Estos últimos días ando peleada con medio mundo. No sólo estoy distanciada de Esther, también de Luisma, que me tiene harta con su falta de madurez y sus sueños de empresario. Para colmo, Sornitsa casi no me dirige la palabra. Cuando mi asistenta búlgara y yo nos enfadamos deja de llamarme «Clarra» y se dirige a mí como «señorra». El motivo de su enfado esta vez es que su sobrina Ivanca quiere participar en
Menudo Talento
y pretende que yo hable con los jefes para ayudarla. Sornitsa no comprende que yo no puedo hacer nada, pero tampoco ha debido de reparar mucho en el aspecto de su sobrina. Ivanca tiene quince años, por lo que está dentro del límite de edad del concurso, que es hasta los dieciséis. Desde luego, es el único requisito que cumple para presentarse al programa. Ivanca medirá más o menos un metro cuarenta y cinco centímetros y debe de tener una talla 140 de sujetador. Tiene unas tetas tan grandes que te impiden mirarle a la cara con naturalidad. No se sabe bien en qué lugar tiene más vello, si en el bigote o en el entrecejo, pero ambas líneas de pelo forman dos rayas paralelas, una encima de sus ojos y la otra encima de sus labios. Los ojos los tiene bonitos, pero se pierden en un conjunto tan desigual. Es verdad que no canta mal, pero en búlgaro, porque en español mezcla las palabras y pronuncia con tantas erres que las canciones parecen una bronca: «¿Qué serrá, qué serrá, qué serráááá? ¿Qué serrááá de mi viiiida, que serrá?».

A pesar de eso tendré que ceder y llevarla al casting porque que Sornitsa esté enfadada conmigo no es algo menor. En teoría, yo soy la jefa, pero ella podría vivir sin mí mucho mejor que yo sin ella. Ojalá no me despida.

El enfado de Sornitsa, el distanciamiento de Esther, los impagos de Luisma y, sobre todo, el engaño de mi padre me tienen descolocada. No sé qué me molesta más: que no me contara lo de su amante o que se lo contara a mi hermana. Él nunca había hecho diferencias entre nosotras. Yo pensaba que eso era exclusivo de mi madre. Desde luego, tengo que hablar con él porque creo que merezco una explicación, pero antes de hacerlo necesito ver a Lourdes para contarle mis novedades familiares. Mi psicoanalista no es argentina, como casi todas, sino de Burgos.

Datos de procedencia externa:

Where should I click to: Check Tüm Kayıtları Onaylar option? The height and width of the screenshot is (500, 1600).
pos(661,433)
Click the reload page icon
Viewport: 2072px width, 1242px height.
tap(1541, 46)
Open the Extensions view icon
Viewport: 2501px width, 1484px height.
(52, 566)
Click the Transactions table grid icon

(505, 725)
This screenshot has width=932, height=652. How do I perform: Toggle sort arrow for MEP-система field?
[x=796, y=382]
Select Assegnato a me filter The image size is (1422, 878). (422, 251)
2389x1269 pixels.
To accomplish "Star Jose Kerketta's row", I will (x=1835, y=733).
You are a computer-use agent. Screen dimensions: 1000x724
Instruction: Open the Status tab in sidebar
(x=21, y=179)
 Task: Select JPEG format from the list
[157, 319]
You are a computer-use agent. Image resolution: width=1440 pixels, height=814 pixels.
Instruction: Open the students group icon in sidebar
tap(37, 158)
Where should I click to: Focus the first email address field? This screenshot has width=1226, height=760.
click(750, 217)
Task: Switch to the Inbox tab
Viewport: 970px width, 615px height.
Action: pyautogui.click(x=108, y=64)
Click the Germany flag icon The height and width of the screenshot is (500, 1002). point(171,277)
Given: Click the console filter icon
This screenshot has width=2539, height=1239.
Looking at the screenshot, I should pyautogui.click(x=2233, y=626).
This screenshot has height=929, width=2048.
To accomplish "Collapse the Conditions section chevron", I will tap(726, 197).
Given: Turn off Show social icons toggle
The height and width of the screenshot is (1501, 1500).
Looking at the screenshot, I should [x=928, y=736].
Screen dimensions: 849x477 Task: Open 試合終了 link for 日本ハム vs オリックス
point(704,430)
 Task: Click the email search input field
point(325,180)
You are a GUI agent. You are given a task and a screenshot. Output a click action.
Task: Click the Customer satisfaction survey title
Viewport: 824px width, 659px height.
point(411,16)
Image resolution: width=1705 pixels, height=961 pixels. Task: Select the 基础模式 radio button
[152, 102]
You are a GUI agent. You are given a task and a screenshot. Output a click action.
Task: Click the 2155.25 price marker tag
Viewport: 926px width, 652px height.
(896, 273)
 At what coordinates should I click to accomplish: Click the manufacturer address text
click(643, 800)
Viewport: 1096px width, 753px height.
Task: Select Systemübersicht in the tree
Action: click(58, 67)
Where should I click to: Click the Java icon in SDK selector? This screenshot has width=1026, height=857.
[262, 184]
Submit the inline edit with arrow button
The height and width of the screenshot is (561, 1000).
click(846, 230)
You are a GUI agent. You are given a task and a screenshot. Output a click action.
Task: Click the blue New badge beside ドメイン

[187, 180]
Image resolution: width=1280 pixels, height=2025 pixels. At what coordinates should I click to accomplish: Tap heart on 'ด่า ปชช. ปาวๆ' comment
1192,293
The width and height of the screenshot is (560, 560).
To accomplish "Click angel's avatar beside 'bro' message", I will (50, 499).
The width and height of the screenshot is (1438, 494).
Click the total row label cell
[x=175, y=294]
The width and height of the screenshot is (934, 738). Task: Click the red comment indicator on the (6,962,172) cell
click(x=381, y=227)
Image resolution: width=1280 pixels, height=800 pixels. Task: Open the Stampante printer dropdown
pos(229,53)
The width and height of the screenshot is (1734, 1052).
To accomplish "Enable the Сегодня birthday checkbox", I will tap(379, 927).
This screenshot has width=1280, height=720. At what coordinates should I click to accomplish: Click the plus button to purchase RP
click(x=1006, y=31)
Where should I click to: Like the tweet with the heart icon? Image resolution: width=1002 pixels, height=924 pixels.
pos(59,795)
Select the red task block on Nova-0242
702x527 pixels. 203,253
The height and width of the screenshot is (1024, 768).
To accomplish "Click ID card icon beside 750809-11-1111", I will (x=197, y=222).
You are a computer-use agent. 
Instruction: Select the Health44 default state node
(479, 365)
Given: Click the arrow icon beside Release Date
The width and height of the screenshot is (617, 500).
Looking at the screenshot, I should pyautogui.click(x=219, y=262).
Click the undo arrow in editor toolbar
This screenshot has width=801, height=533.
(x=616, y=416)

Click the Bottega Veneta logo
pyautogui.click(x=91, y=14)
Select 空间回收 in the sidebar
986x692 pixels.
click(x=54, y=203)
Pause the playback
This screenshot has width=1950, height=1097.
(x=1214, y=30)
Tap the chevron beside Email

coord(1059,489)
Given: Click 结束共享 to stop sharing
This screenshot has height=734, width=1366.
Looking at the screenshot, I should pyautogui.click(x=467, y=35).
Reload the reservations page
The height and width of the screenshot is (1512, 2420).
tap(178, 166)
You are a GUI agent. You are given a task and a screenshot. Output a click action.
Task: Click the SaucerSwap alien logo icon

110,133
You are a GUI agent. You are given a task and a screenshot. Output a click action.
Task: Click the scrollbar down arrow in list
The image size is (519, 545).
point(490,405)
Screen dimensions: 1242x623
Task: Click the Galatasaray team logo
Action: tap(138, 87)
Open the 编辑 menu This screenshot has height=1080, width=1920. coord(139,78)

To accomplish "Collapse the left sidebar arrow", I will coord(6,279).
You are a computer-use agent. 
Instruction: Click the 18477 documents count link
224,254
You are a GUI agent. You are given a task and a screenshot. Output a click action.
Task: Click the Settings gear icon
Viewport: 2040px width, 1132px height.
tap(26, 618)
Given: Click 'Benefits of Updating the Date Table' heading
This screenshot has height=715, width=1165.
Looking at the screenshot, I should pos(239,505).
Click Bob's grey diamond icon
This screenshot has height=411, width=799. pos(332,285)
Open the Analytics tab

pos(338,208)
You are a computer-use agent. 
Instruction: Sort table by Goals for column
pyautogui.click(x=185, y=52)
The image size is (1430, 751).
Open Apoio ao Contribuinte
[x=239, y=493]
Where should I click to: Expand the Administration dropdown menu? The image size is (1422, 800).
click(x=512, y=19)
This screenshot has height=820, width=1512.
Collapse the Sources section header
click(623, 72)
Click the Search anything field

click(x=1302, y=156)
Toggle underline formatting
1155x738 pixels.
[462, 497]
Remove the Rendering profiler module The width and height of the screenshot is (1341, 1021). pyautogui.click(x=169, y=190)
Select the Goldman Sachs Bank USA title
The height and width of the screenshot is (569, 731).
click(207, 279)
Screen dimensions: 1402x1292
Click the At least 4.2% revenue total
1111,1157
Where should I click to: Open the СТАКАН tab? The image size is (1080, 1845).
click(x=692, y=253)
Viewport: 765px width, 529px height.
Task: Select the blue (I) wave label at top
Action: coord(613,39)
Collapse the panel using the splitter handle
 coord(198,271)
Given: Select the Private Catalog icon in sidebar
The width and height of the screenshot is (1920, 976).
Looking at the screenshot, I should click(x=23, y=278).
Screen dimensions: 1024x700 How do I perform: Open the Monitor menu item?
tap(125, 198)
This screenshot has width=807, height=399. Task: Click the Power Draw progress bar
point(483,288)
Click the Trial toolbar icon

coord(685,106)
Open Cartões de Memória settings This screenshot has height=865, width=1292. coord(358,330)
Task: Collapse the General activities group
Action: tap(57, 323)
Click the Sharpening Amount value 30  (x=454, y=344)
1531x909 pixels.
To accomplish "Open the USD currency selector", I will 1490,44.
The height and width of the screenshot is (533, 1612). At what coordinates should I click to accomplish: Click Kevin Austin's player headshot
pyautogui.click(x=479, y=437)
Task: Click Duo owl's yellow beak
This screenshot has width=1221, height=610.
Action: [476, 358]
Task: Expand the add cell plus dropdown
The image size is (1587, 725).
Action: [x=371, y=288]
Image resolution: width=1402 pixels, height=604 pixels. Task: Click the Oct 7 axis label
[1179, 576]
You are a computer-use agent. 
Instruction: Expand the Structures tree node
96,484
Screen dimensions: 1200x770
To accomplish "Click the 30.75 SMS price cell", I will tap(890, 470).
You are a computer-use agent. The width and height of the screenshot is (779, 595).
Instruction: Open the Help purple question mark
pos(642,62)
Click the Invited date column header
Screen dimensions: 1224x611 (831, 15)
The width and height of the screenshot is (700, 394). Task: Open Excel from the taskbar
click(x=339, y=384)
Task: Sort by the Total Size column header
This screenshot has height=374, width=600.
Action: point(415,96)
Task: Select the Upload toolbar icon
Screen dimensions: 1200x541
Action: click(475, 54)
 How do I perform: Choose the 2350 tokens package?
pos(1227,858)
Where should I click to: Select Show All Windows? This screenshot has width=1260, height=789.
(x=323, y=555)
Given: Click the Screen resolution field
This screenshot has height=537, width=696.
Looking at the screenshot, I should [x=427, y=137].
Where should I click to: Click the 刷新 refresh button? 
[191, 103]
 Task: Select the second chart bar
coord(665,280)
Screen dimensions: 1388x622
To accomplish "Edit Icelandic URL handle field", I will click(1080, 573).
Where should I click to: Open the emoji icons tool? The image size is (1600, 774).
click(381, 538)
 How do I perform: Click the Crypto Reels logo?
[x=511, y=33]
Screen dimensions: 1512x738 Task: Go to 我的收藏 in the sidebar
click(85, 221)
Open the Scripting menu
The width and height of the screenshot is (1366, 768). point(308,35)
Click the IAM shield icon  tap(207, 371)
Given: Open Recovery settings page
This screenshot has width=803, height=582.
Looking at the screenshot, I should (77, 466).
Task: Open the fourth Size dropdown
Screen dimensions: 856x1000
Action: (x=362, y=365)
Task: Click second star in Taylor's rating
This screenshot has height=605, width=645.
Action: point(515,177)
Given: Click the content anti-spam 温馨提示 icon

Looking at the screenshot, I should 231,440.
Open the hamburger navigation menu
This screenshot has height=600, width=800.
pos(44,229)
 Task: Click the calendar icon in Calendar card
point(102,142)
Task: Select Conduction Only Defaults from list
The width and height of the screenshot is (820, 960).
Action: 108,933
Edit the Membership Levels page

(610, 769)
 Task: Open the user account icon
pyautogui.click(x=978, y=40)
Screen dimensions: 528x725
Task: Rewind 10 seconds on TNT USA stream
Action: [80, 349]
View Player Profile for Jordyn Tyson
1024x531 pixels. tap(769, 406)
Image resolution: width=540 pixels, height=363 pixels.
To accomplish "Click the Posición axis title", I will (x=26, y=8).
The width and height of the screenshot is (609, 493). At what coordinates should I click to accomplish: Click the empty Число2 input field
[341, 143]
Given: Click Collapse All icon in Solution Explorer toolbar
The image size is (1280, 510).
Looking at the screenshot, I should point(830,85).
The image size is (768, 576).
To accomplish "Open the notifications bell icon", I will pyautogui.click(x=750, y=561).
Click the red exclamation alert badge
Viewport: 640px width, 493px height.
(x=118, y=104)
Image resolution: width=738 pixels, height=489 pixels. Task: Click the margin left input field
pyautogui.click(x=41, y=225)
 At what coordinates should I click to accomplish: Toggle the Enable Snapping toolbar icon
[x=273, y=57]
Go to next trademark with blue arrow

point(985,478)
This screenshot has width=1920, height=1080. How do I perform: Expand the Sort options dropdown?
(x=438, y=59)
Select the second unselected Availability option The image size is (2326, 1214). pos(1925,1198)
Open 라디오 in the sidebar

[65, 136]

Debe de rondar los cincuenta, es altísima, suficientemente guapa y muy elegante. Al principio parece bastante distante para ser psicoanalista, aunque lo normal para ser de Burgos. Siempre va con ropa ancha, pantalones y camisas que parecen de hombre. Es morena, tiene los ojos grandes, la piel blanca y unas ojeras marrones que no consigue disimular bajo el maquillaje. Lo único que lleva en la cara, y no siempre, es una levísima raya en el ojo. Ahora estoy en el diván y ella está, como siempre, detrás de mí con el cuaderno azul en el que apunta mis sueños.

—Tú dirás qué es eso tan importante...

—Mi padre tiene una amante.

—¿Y?

—Que su amante estaba muerta.

—¿Qué?

—Que mi padre tiene una amante.

—Eso ya lo has dicho. Además, no es la primera vez que tiene una amante.